Samatar is a poet, so it’s not surprising that I thought of poetic structure here, or that just now I thought of the connection between this kind of narrative and confessional poetry. That poetic quality is also very much on display in the sentence level writing which is so astonishingly beautiful in places that I can hardly stand it.

Also, the sense of history and politics and the way the personal and political interact with each other adds up to a world that feels so lived in and real. I believed in Kestenya and its desire for freedom; in the religion of the Stone and the complicated motivations of those who follow it; in the family dynamics that haunt the different stories. The balance of detail and scope can be a hard one to get right, but here it seemed right.

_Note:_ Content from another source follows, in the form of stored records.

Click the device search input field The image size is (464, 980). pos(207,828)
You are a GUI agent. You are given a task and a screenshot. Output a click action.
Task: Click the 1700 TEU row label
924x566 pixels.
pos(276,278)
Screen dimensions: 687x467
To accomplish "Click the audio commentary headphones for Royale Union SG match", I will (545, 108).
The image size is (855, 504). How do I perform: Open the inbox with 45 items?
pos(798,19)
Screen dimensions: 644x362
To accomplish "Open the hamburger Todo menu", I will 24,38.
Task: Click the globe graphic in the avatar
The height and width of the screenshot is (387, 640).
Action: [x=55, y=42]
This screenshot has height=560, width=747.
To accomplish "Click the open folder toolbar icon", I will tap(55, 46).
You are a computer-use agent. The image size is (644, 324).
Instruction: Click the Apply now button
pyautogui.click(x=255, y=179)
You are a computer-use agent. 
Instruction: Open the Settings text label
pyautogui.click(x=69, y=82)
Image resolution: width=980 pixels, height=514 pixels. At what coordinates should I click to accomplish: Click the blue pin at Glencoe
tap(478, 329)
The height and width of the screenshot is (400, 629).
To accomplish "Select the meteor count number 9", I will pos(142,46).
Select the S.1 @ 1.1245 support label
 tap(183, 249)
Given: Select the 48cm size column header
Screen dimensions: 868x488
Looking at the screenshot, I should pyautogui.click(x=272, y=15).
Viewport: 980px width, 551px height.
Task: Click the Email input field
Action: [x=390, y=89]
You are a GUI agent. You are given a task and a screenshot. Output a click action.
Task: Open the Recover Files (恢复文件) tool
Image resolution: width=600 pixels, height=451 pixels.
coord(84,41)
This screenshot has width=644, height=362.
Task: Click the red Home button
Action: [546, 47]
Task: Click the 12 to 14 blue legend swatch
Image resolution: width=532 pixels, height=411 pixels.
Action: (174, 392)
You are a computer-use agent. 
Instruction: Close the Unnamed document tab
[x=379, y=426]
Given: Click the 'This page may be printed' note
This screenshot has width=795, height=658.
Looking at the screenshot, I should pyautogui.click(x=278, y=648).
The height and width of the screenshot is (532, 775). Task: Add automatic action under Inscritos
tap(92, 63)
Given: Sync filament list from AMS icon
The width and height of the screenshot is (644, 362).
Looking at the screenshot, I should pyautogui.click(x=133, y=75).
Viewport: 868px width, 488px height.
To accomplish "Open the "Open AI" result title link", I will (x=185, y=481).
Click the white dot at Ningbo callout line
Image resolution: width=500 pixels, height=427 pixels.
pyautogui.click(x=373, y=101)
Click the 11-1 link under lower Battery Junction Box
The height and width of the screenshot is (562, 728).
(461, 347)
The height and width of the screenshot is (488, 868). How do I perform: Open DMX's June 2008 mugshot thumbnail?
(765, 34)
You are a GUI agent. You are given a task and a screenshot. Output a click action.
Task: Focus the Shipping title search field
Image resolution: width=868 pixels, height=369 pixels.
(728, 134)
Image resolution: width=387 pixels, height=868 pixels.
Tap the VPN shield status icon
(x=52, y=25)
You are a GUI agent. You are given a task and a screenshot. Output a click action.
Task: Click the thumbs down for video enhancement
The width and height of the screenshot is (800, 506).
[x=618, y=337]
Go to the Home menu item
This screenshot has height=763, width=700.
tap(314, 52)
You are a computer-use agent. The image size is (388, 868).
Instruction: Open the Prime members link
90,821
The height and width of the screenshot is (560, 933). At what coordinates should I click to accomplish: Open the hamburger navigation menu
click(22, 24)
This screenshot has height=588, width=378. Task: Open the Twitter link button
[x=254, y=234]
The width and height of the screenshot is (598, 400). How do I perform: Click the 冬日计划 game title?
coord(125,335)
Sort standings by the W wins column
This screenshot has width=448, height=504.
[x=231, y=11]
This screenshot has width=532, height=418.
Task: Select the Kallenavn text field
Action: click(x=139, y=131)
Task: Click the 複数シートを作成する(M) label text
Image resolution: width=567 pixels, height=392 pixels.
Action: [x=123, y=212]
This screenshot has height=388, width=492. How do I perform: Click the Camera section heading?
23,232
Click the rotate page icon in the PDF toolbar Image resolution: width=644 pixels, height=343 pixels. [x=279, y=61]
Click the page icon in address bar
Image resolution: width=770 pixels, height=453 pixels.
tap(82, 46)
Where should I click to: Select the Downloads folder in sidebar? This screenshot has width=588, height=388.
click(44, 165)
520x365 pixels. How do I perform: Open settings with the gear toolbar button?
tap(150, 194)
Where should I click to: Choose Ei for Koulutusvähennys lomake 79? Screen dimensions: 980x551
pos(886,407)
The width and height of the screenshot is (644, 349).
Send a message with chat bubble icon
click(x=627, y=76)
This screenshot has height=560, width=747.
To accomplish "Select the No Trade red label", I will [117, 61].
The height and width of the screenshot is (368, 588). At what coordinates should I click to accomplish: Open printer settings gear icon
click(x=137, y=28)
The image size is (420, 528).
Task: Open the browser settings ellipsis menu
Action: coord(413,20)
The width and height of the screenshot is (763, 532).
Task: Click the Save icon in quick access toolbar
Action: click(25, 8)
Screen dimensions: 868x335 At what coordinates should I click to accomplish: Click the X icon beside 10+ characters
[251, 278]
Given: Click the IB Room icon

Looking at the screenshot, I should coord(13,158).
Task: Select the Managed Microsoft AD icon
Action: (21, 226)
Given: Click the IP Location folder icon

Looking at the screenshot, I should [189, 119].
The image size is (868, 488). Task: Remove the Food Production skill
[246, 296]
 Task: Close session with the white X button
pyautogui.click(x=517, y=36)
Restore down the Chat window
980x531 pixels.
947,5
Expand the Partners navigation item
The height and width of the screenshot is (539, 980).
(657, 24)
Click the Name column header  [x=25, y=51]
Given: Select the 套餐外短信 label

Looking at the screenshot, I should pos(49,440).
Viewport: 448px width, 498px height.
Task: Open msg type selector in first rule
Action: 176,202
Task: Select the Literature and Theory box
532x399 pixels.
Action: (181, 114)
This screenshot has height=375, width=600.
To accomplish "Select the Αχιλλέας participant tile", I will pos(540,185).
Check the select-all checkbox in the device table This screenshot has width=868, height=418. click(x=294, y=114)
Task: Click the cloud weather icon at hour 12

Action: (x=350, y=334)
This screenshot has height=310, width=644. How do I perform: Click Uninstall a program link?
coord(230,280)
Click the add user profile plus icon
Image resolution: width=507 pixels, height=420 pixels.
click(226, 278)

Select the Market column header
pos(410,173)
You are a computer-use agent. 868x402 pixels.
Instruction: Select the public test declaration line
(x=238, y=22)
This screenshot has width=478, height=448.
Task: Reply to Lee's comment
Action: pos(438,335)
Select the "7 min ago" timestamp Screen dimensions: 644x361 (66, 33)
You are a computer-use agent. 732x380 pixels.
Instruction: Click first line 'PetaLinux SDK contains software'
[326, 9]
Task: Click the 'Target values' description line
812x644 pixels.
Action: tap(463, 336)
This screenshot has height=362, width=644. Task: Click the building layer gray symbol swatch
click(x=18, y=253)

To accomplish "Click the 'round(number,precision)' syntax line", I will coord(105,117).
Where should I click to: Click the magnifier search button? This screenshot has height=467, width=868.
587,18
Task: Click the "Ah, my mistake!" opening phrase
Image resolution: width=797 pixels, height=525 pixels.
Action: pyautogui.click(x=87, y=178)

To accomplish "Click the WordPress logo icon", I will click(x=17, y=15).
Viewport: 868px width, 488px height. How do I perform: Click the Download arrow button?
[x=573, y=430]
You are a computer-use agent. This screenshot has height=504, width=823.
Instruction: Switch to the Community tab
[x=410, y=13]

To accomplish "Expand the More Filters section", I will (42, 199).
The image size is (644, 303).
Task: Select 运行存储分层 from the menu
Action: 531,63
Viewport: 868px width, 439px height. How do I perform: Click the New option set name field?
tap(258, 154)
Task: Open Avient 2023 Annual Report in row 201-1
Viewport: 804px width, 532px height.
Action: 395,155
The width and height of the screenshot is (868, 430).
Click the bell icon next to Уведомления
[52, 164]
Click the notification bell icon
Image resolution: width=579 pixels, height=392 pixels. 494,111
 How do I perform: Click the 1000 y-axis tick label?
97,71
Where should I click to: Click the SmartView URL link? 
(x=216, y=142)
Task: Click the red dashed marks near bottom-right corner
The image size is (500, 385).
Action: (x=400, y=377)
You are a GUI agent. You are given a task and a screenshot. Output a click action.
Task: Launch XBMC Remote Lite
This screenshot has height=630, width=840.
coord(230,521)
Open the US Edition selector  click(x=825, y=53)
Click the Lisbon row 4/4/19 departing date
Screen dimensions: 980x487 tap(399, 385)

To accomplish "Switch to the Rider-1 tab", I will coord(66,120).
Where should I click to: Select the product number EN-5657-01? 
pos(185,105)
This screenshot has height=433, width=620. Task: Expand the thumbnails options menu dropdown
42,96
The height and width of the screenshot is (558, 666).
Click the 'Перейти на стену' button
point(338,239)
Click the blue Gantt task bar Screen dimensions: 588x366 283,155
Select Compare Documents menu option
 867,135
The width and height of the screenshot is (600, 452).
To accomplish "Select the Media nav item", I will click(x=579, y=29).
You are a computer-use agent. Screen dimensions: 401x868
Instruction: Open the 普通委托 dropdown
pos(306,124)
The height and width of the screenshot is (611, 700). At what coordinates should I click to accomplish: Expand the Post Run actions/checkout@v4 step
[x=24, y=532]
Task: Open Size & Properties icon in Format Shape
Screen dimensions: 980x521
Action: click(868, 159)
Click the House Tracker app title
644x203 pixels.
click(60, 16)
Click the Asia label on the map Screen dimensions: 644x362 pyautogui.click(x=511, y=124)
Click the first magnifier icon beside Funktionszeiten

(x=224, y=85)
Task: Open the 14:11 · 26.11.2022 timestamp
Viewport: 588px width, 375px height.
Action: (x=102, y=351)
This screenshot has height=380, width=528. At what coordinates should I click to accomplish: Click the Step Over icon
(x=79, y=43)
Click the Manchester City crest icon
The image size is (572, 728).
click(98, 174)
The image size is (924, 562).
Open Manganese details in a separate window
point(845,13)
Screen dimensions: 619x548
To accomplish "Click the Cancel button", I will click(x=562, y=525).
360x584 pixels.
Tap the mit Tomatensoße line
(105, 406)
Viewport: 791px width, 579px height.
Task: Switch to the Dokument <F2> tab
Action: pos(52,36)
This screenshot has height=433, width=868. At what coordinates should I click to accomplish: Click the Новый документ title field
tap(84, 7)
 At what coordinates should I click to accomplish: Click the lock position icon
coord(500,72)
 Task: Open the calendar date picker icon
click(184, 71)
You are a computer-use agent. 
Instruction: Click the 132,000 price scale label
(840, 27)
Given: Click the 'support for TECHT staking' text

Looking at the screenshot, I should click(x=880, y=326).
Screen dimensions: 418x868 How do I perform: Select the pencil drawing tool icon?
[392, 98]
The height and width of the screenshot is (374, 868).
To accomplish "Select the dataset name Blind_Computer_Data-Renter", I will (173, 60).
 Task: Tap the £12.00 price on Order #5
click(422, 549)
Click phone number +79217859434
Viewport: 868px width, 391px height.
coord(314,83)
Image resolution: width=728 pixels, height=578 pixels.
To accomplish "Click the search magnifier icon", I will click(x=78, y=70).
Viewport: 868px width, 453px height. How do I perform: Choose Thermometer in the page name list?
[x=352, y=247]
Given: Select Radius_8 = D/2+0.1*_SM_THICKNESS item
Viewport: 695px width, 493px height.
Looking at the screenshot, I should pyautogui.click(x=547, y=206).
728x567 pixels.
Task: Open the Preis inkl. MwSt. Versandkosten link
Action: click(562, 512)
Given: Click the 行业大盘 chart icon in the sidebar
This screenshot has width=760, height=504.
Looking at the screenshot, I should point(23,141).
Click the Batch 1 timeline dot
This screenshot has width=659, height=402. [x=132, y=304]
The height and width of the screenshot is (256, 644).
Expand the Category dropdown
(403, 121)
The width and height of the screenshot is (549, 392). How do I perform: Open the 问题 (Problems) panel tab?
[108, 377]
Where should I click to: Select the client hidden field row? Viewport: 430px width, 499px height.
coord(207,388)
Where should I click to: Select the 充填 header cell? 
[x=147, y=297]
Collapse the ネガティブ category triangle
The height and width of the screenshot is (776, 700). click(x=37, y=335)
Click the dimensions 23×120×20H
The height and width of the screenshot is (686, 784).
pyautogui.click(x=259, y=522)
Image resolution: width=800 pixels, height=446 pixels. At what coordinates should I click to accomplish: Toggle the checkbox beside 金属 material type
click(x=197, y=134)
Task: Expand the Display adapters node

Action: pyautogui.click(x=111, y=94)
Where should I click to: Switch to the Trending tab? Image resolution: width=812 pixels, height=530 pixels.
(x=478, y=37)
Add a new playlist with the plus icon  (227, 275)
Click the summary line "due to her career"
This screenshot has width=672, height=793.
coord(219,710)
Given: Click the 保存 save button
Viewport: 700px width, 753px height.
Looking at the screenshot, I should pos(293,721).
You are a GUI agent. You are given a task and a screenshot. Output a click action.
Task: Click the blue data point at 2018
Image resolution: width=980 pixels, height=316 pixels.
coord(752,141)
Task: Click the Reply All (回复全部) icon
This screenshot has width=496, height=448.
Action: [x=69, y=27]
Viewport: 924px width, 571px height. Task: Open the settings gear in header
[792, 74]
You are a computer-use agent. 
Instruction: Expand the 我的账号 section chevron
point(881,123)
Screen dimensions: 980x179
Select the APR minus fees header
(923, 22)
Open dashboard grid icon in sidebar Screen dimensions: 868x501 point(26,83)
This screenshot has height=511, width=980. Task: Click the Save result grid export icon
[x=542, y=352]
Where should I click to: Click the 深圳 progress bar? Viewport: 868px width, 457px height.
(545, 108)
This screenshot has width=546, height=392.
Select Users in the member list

I know I pointed about above that this is a story about four women, but one of the things that I adored here is that it’s not just a story about these four women. There are men here, certainly, but there are women everywhere: mothers, daughters, sisters, friends, lovers. And they all have different views about the world and themselves and their place. One advantage of this overlapping narrative is the ability to show the tensions within a society, where the fault lines lie. This is not a story of simple female solidarity, by any means, but it is a story that’s centered on women and their lives, showing them in relationship to each other in a way that feel really true.

I kept putting this book down while reading it, not because I was bored, but because it was so much that I wanted to absorb it slowly. And I think the beginning could be a bit confusing, because Samatar drops us down into the middle of the world as Tavis herself experiences it. (There is a glossary in the back, which can help.) But mostly, I encourage setting the confusion aside and reading a little further, because the story here is wild and sweet and sharp and beautiful, with a sense of place and characters who make the work of reading entirely worthwhile.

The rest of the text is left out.